Beaucoup de choses ont été dites suite aux attaques du 2 mars dernier. Et beaucoup de questions restent posées. Selon vous, comment les terroristes ont-ils pu frapper l’Etat-major des armées avec une telle facilité si on peut considérer ainsi les choses ?
Cela revient à se demander comment on a pu frapper les Tours jumelles des Etats-Unis d’Amérique qui constituent la première puissance militaire au monde. Plus on est fort, plus il faut être sur ses gardes parce qu’on ne s’attaque à un fort que lorsque l’on sent qu’il dort sur ses lauriers. Les Etats qui sont attaqués aujourd’hui, ne sont ni les plus forts, ni les moins forts. L’avantage que le terroriste a dans ses attaques, c’est qu’il fait les choix de ses objectifs et il agit en toute surprise. Ce qui le motive est plus fort que le nationalisme qui devrait habiter chaque citoyen du monde parce que dans son esprit, il défend une cause juste dans laquelle sa vie, pour lui, ne représente rien. Son esprit a été travaillé et le vivre-heureux qu’on lui promet, devient sa pensée et son désir de tous les jours. Et là aussi, c’est dans le cas où la drogue n’a pas sa part d’élan d’entraînement dans sa volonté de nuire car dans la plupart des cas, les terroristes sont drogués. En réalité, ceux qui les poussent à l’acte savent que tout ce qu’ils servent aux kamikazes n’est pas du tout vrai. La preuve est que les commanditaires ne seront jamais eux-mêmes à l’attaque. On dit que tout le monde veut aller au paradis, mais personne ne veut mourir. Ce qu’on promet aux kamikazes, c’est pour atteindre des objectifs propres aux commanditaires des actes terroristes. Lorsque vous prenez l’aspect économique, c’est pour installer un capitalisme inhumain où l’intérêt des autres ne compte pas, où seulement ceux qui sont à la recherche de cette récupération mondiale, ont le droit d’exister. Vous verrez que dans les attaques, quand les terroristes arrivent, ils détruisent d’abord leurs moyens de transport. Ils savent à coup sûr qu’ils ne sortiront pas vivants de l’attaque. Or, dans l’esprit de tout combattant dans pareille situation, quand on est pris dans un système qui est à même de vous ôter la vie, c’est de se battre par instinct de survie. Quant au terroriste, il est prêt à mourir pour s’ouvrir les portes du paradis. Le terroriste est convaincu que sa famille qu’il laisse est assurée du bien-être parce qu’elle ne sera pas abandonnée par ses commanditaires (foi d’un fou de Dieu).

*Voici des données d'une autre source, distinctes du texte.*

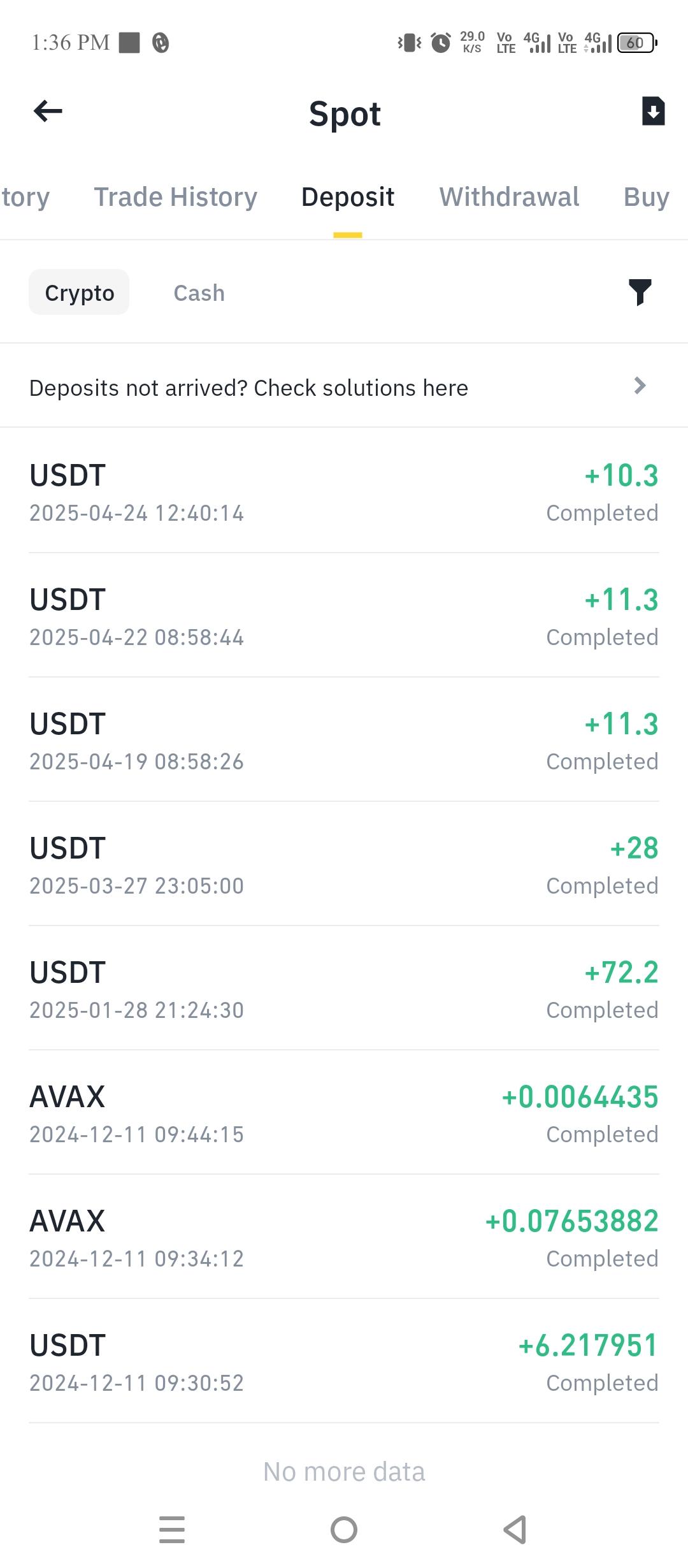Open the USDT +72.2 deposit record
This screenshot has height=1568, width=688.
(344, 990)
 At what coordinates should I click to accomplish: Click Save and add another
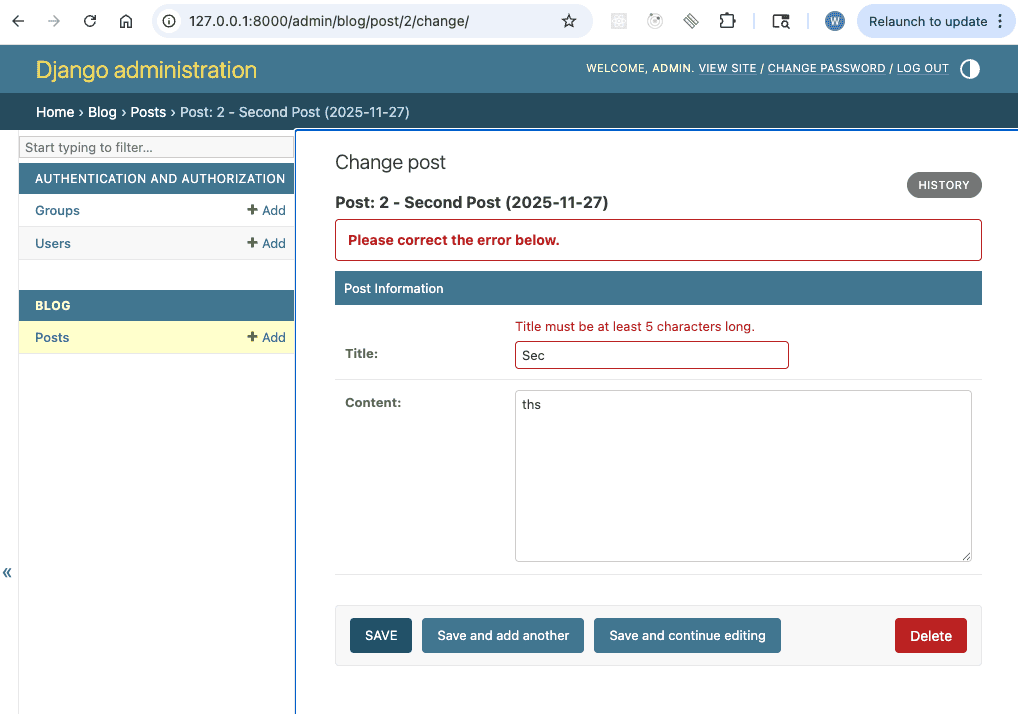point(503,636)
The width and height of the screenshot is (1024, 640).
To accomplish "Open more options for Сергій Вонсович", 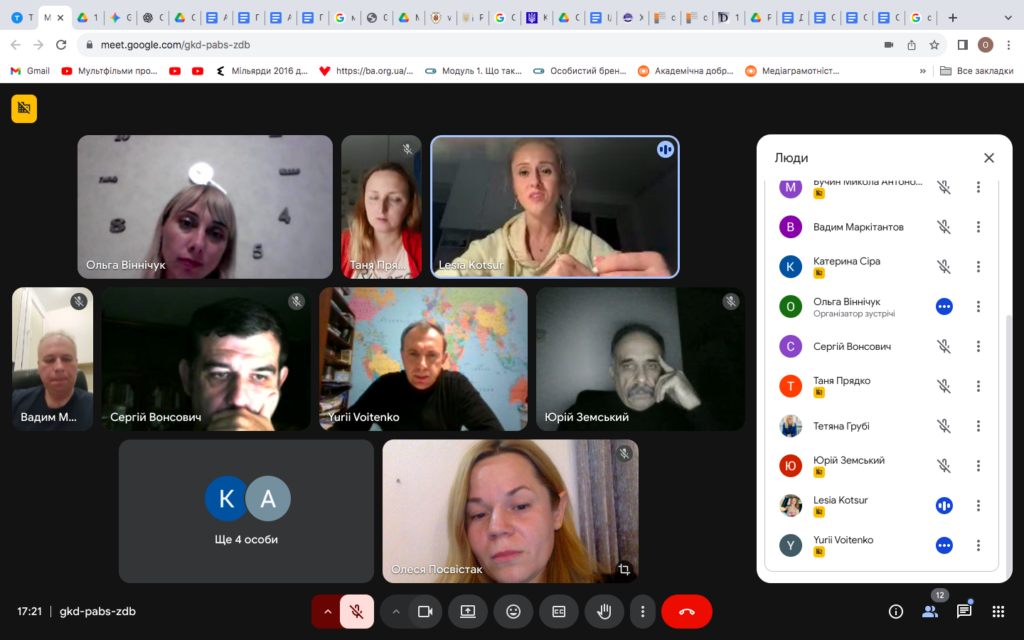I will [978, 346].
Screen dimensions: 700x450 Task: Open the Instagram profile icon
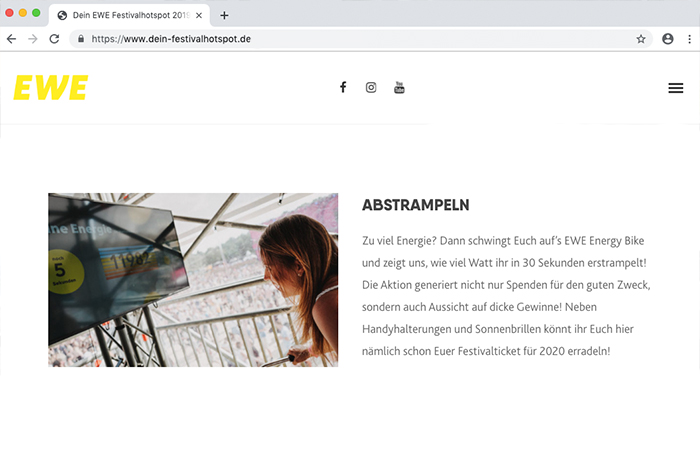(x=371, y=88)
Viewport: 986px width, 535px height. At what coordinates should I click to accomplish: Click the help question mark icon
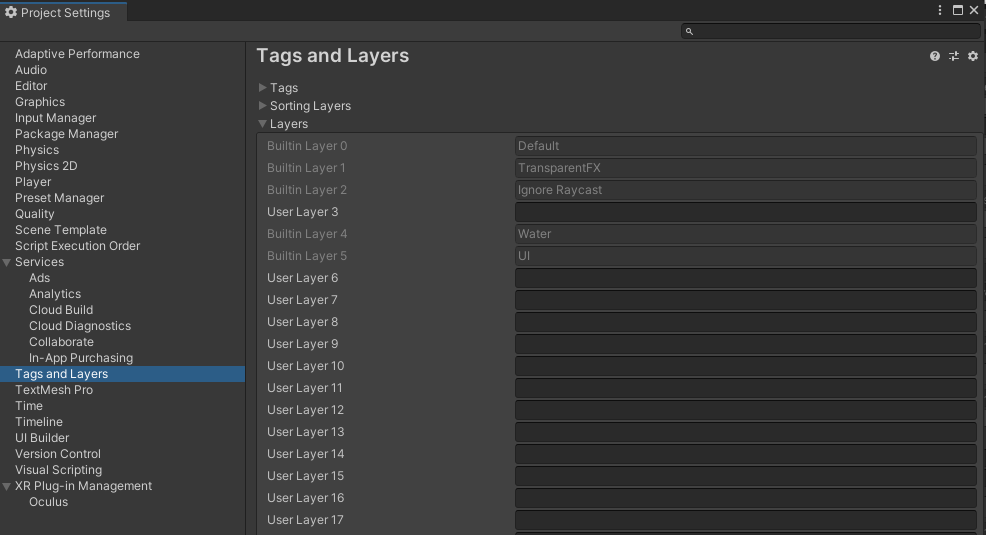click(x=935, y=57)
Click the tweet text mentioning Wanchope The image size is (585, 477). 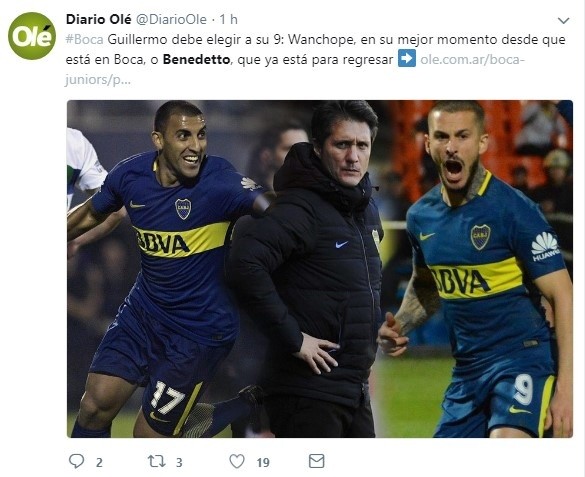(315, 50)
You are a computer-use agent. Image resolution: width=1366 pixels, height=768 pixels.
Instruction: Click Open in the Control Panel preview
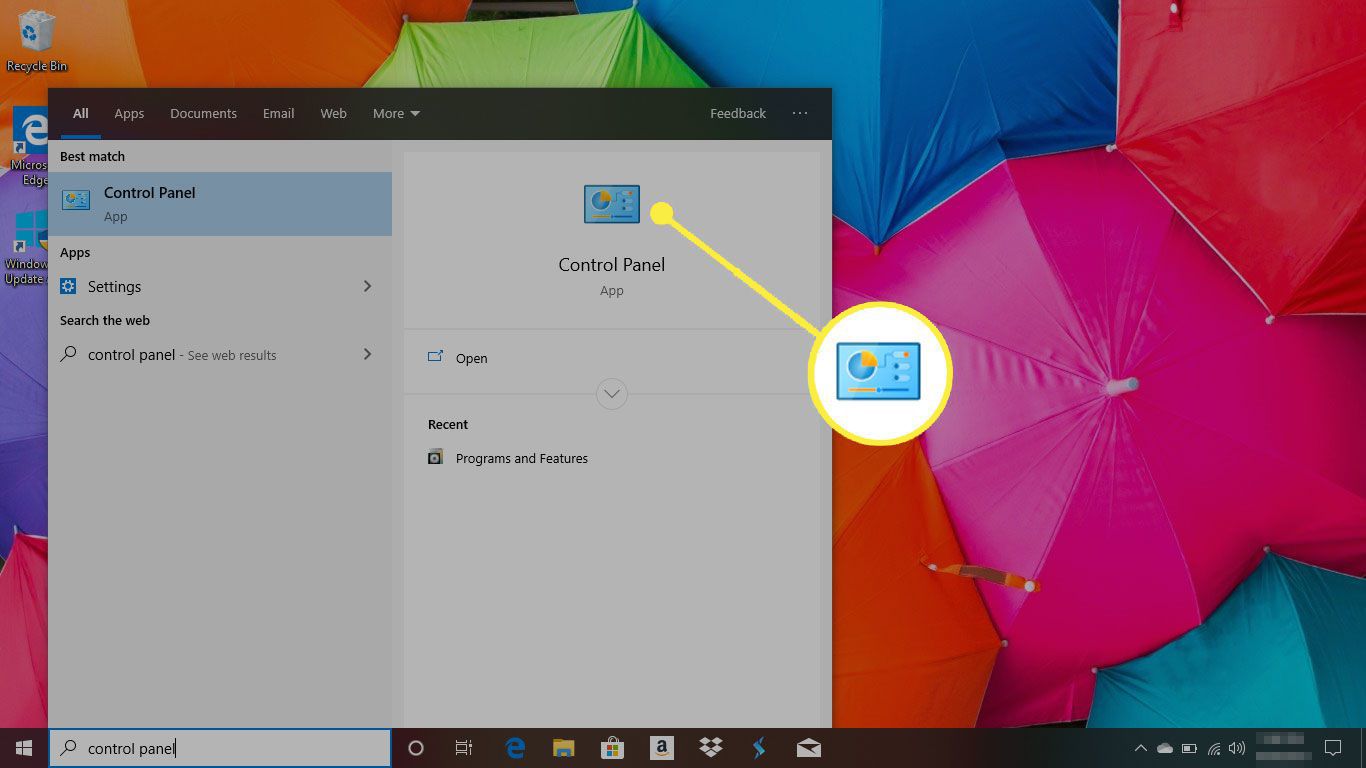(471, 358)
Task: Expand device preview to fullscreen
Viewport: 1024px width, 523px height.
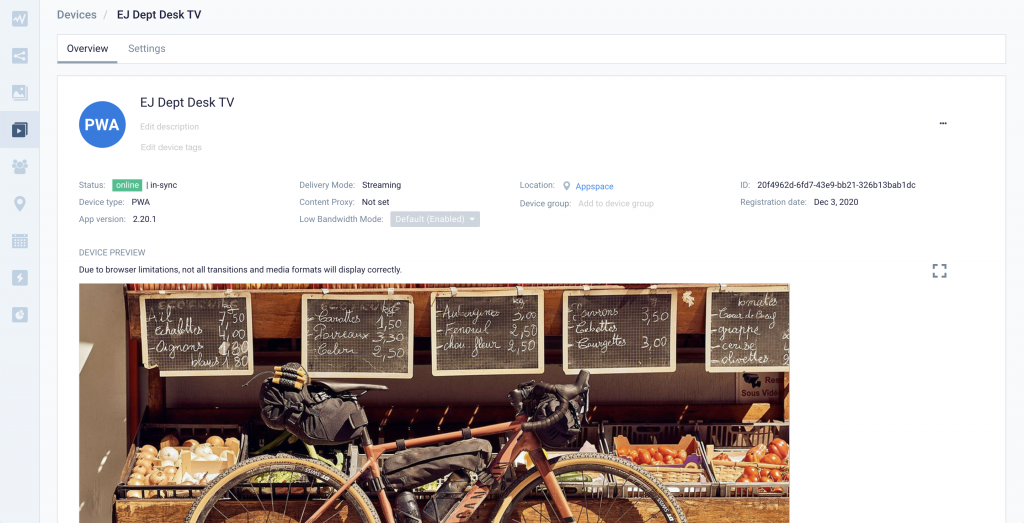Action: pyautogui.click(x=939, y=271)
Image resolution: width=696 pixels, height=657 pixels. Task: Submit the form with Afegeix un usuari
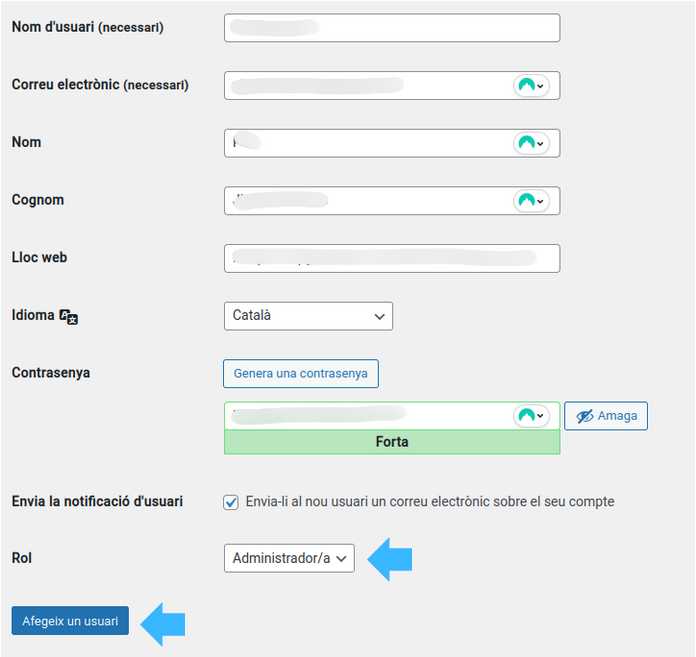(70, 621)
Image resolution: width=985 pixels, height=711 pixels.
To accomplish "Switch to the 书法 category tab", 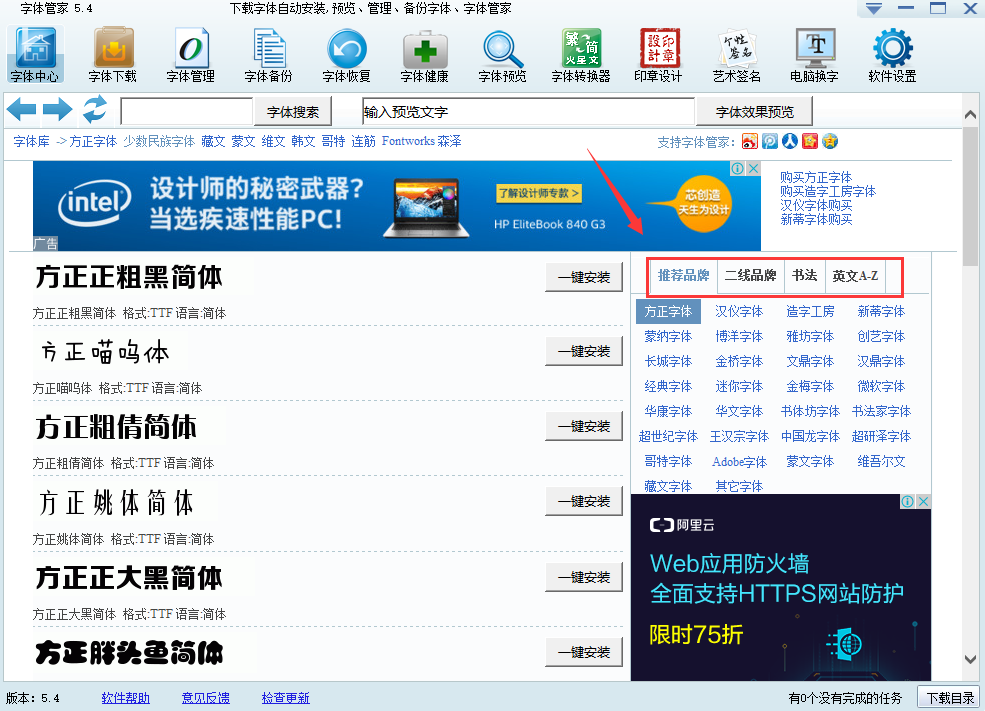I will point(805,276).
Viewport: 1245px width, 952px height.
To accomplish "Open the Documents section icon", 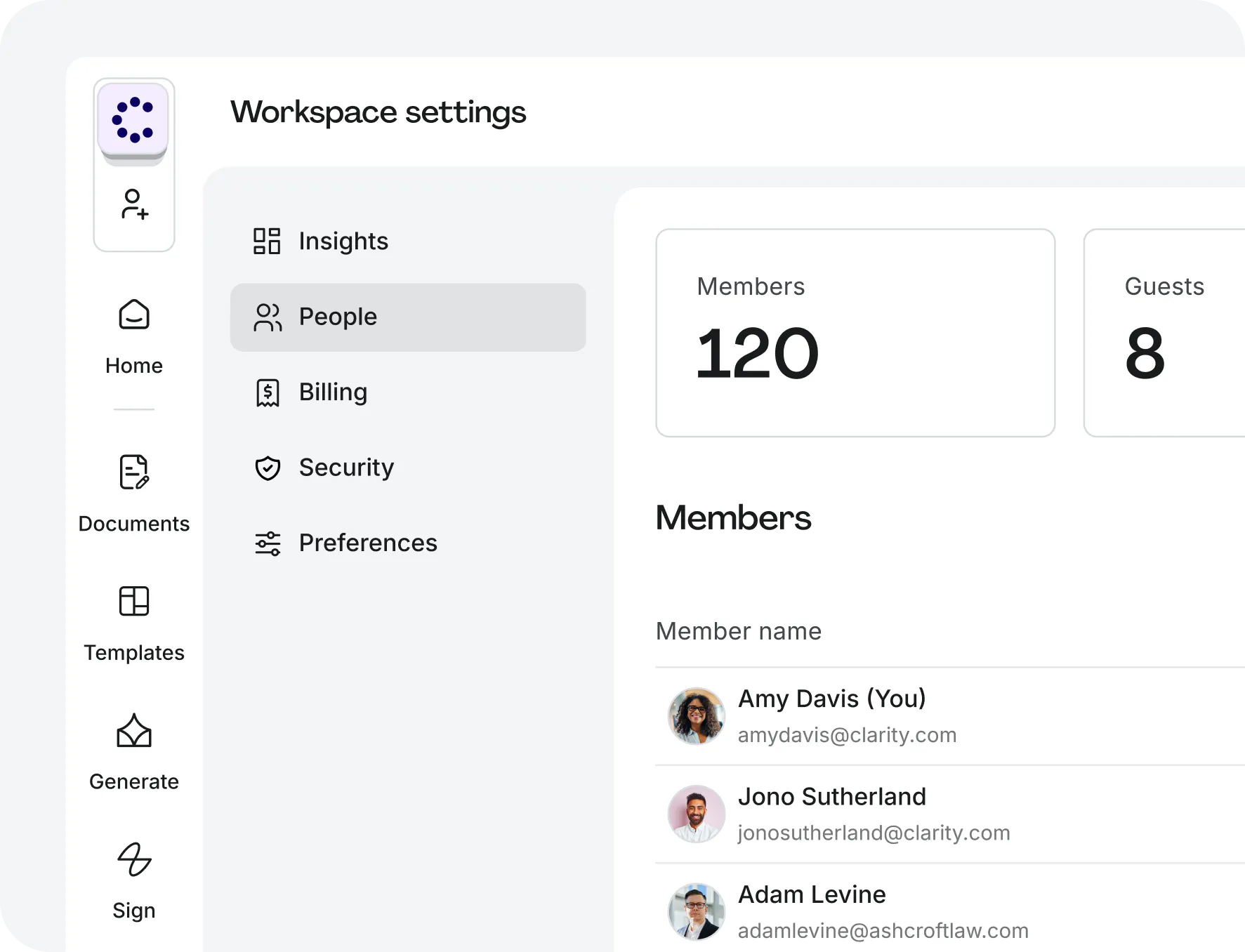I will [x=134, y=472].
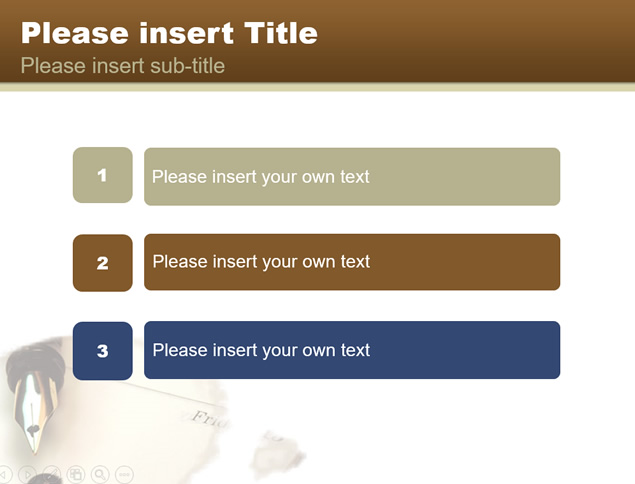Click the 'Please insert sub-title' text
The width and height of the screenshot is (635, 484).
[x=123, y=66]
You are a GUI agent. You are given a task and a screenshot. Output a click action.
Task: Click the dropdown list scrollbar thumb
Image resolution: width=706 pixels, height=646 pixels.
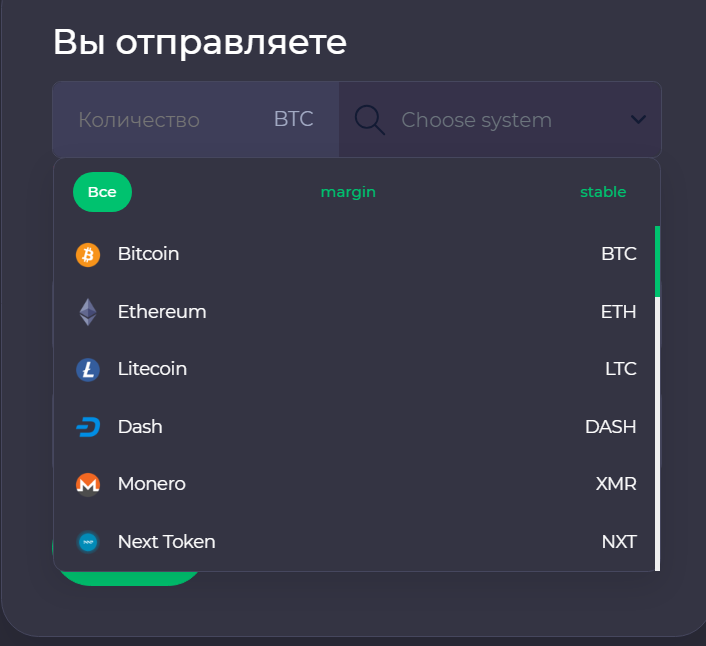click(657, 262)
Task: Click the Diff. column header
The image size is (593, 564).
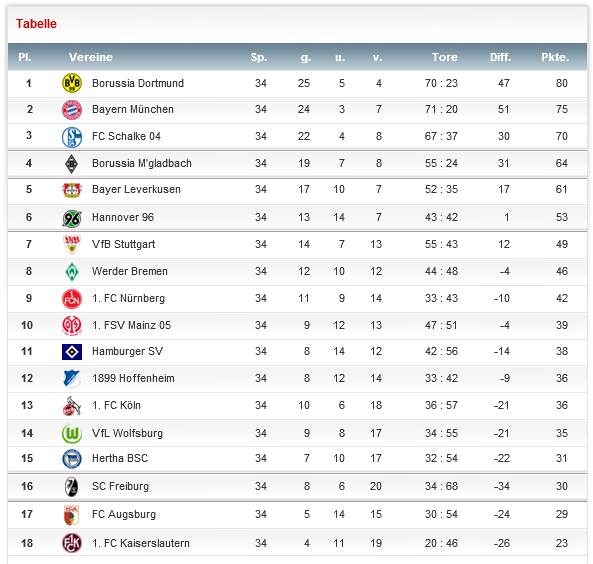Action: pyautogui.click(x=500, y=57)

« Les personnalités politiques et militaires de l’ancien régime, tout comme chaque citoyen soucieux de sauver son pays, dans pareille situation, n’ont pas besoin qu’on leur fasse recours »
Voulez-vous dire que les familles sont associées aux actes terroristes ?
Les familles ne sont pas forcément associées aux actes terroristes. Sinon, beaucoup empêcheraient leurs parents de poser ces actions ignobles. Rappelez-vous le cas du conseiller municipal qui a été tué par son propre fils dans le Soum. Le père avait demandé seulement à son fils de se retirer de cette œuvre satanique.
Pensez-vous que l’hypothèse selon laquelle il existerait des cellules dormantes de terroristes dans notre pays, est recevable ?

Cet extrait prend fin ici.